Over a follow-up of 49,712 person-years, a total of 11,269 HF patients and 15,909 hospital encounters for HF were identified. Of the patients, 15.2 percent were diagnosed with substance abuse. [Am J Med 2020;133:207-213.e1]
SADs such as methamphetamine abuse (prevalence, 5.2 percent; IRR, 1.96, 95 percent confidence interval [CI], 1.85–2.07), opioid use and abuse (prevalence, 8.2 percent; IRR, 1.54, 95 percent CI, 1.47–1.61), and alcohol abuse (prevalence, 4.5 percent; IRR, 1.51, 95 percent CI, 1.42–1.60) correlated with a higher rate of hospital encounters for HF.
These associations were comparable to other comorbidity diagnoses such as atrial fibrillation (prevalence, 37 percent; IRR, 1.78, 95 percent CI, 1.73–1.84), ischaemic heart disease (prevalence, 24 percent; IRR, 1.67, 95 percent CI, 1.62–1.73) and chronic kidney disease (prevalence, 26 percent; IRR, 1.57, 95 percent CI, 1.51–1.62).
The most commonly used substance was opioids, followed by methamphetamine, alcohol, marijuana and cocaine. Annual incidence of opioid use decreased over the study period from 9.6 percent to 4.1 percent, mirroring that in the general population. In contrast, methamphetamine abuse increased between 2006 and 2016 from 1.8 percent to 6.4 percent. [J Pain 2016;17:101-110]
Many abused substances have toxic effects, the researchers said. Cocaine, for instance, can cause several adverse cardiovascular effects, such as hypertension, myocardial ischaemia, arrhythmia, aortic dissection and stroke. [J Am Coll Cardiol 2017;70:101-113; Med Res Rev 2018;38:1332-1403]
Alcohol may also induce hypertension, as well as atrial fibrillation and alcoholic cardiomyopathy.
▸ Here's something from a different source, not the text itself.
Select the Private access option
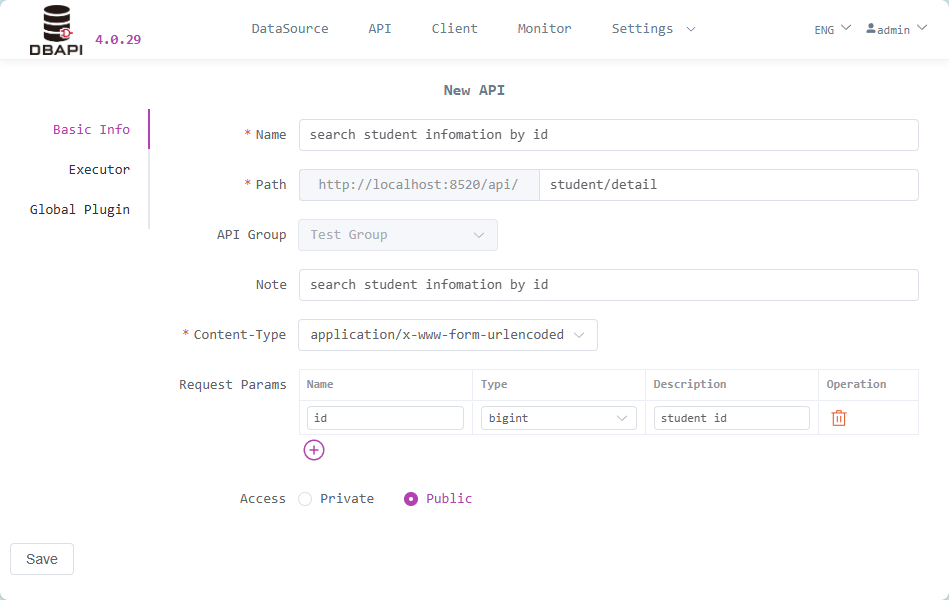This screenshot has height=600, width=949. point(304,498)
Methamphetamine use is also associated with cardiovascular complications, including HF and pulmonary hypertension. [Med Res Rev 2018;38:1332-1403; Heart Lung Circ 2016;25:325-332; Circ Cardiol 2013;36:737-742]
However, despite the robust correlation between substance abuse and HF-related hospital encounters, no association was found between substance abuse and mortality, according to the researchers.
“It is likely that given relative youth of the patients with a substance abuse history, the baseline level of risk for mortality was lower among patients with [vs without] substance abuse,” they added.